PROTACs are heterobifunctional small molecules that engage target proteins and E3 ubiquitin ligases. It induces polyubiquitination and subsequent degradation of the target proteins at the proteasome. Morever, PROTACs are able to temporally eliminate both catalytic and noncatalytic (such as scaffolding) functions of the targeted enzymes.
In this article, we will introduce a CRBN-recruiting degrader MS1750.
MS1750 is the novel and potent AKT proteolysis targeting chimera (PROTAC) degrader.

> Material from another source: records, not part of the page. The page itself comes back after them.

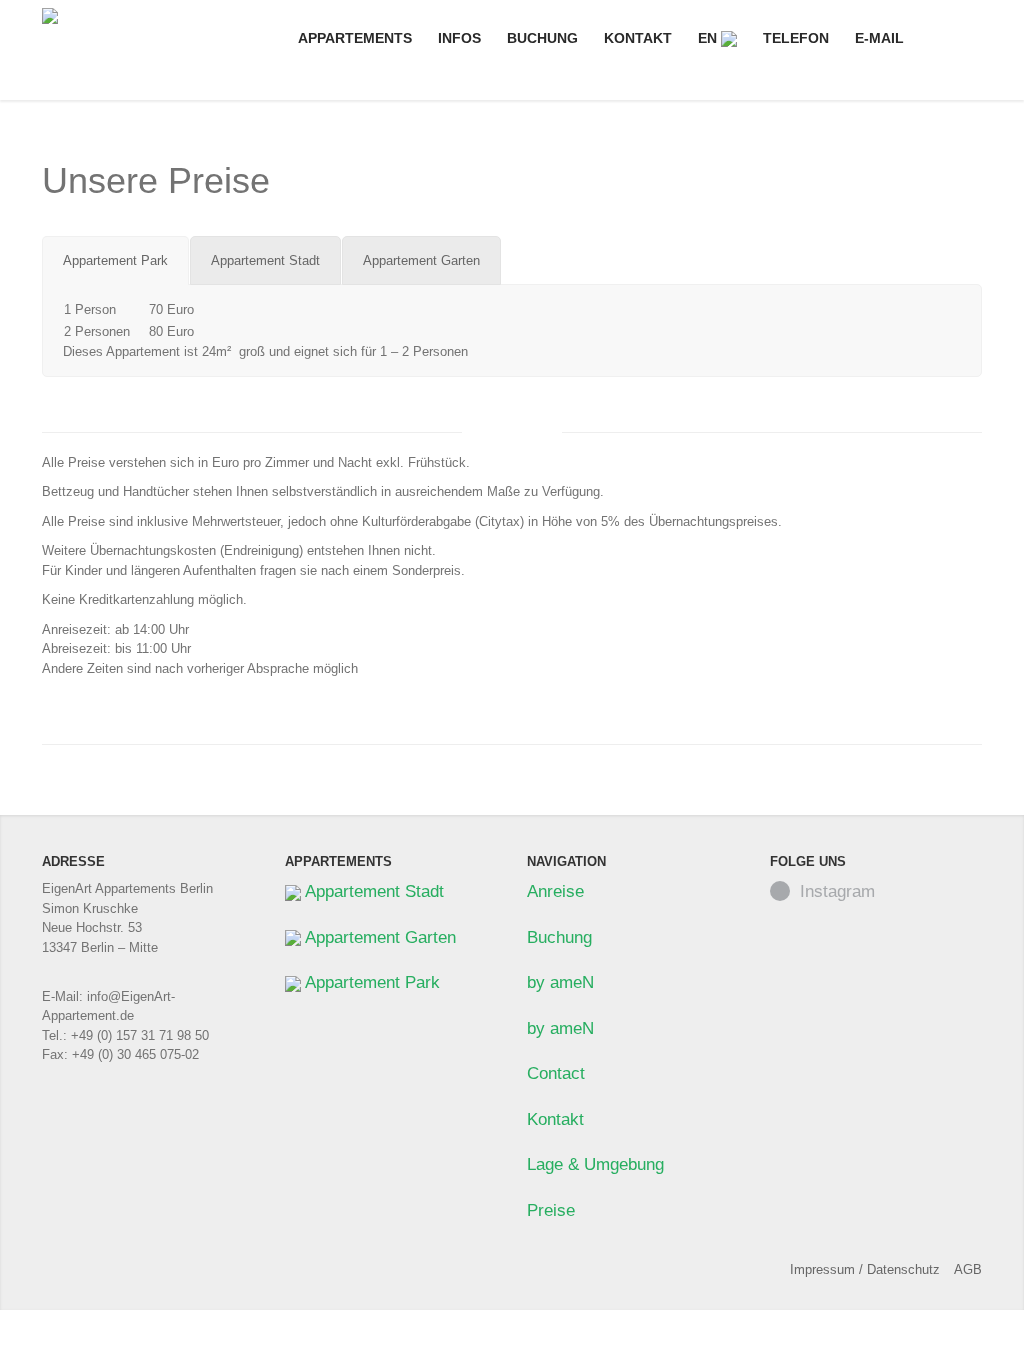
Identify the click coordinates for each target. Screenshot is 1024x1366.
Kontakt (638, 38)
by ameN (560, 982)
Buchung (542, 38)
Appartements (355, 38)
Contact (556, 1073)
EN (709, 38)
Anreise (555, 891)
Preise (551, 1210)
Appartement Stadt (372, 891)
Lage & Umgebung (595, 1164)
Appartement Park (370, 982)
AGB (968, 1269)
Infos (459, 38)
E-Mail (879, 38)
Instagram (837, 891)
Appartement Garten (378, 937)
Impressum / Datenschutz (865, 1269)
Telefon (796, 38)
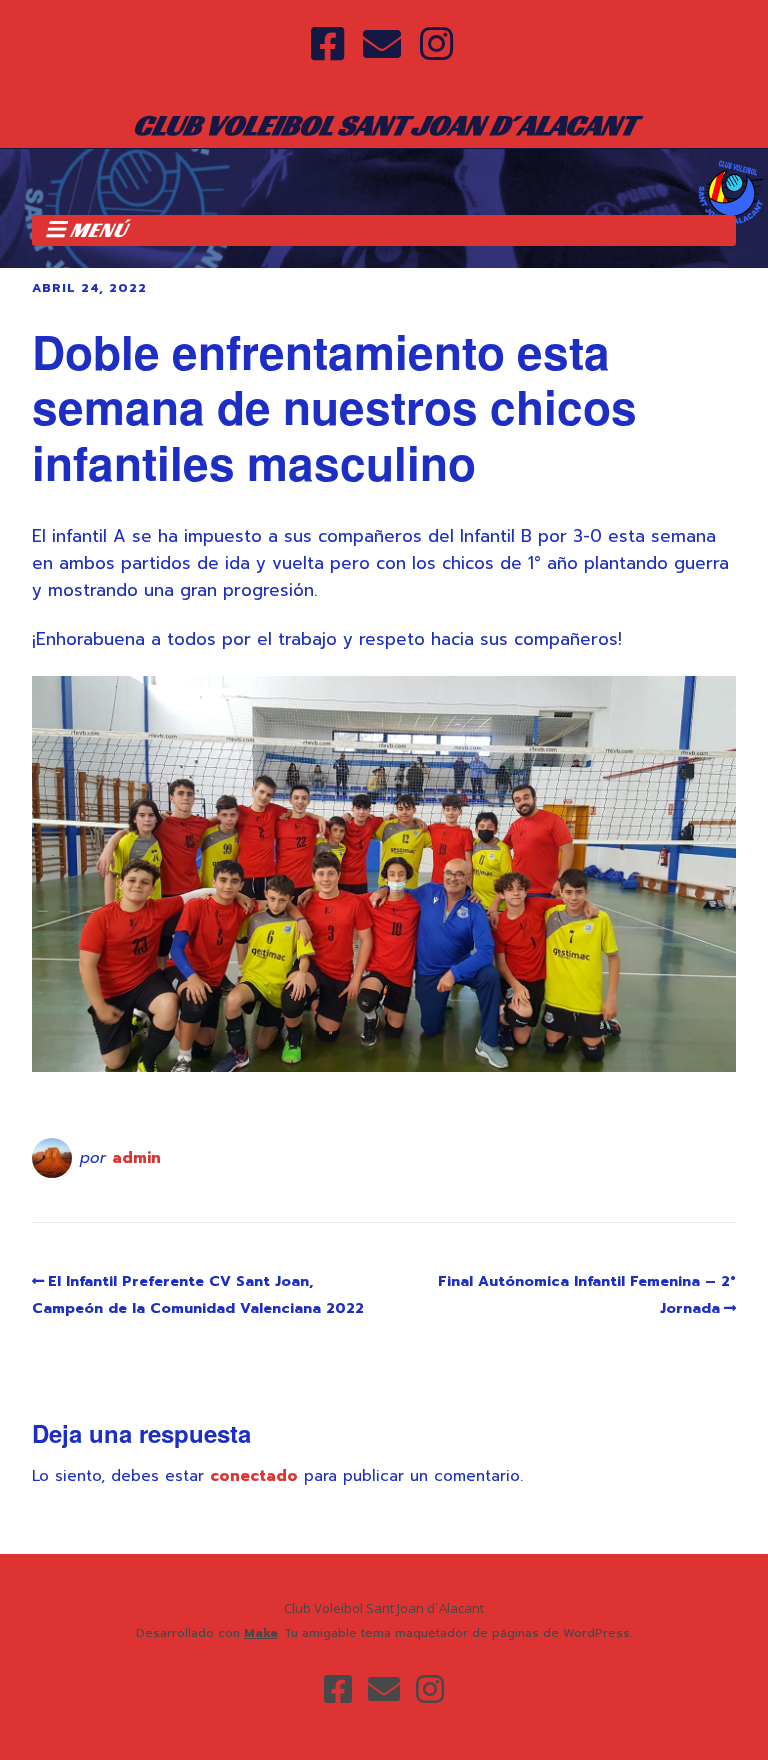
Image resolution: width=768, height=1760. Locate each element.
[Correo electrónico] (382, 45)
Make (261, 1633)
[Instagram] (436, 45)
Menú (98, 230)
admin (136, 1158)
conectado (254, 1476)
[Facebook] (329, 45)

MS1750 is a potent, selective, and orally active AKT kinase degrader with Kds of AKT1, AKT2, and AKT3 of 1.3, 77, and 6.5 nM, respectively. This compound selectively induces robust AKT protein degradation, inhibits downstream signaling, and suppresses cancer cell proliferation. It also exhibits good plasma exposure levels in vivo.
In the evaluation of CRBN-recruiting AKT degraders, MS1750 is the most effective AKT degrader without a “hook effect” and is also the most effective in inhibiting the downstream signaling, P-PRAS40 and P-S6. MS1750 concentration- and time-dependently induces T-AKT and P-AKT degradation (>95% degradation at 1 μM). In colony formation assay to detect cell growth inhibition effect, MS1750 exhibits potent inhibitory effect on BT474 cells and also suppresses the growth in multiple human cancer cell lines in the evaluation of antiproliferative activities.
In conclusion, MS1750 is a CRBN-recruiting degrader of AKT which could provide an effective study for numerous human cancers.
Reference:
Yu X, et al. J Med Chem. 2021;64(24):18054-18081.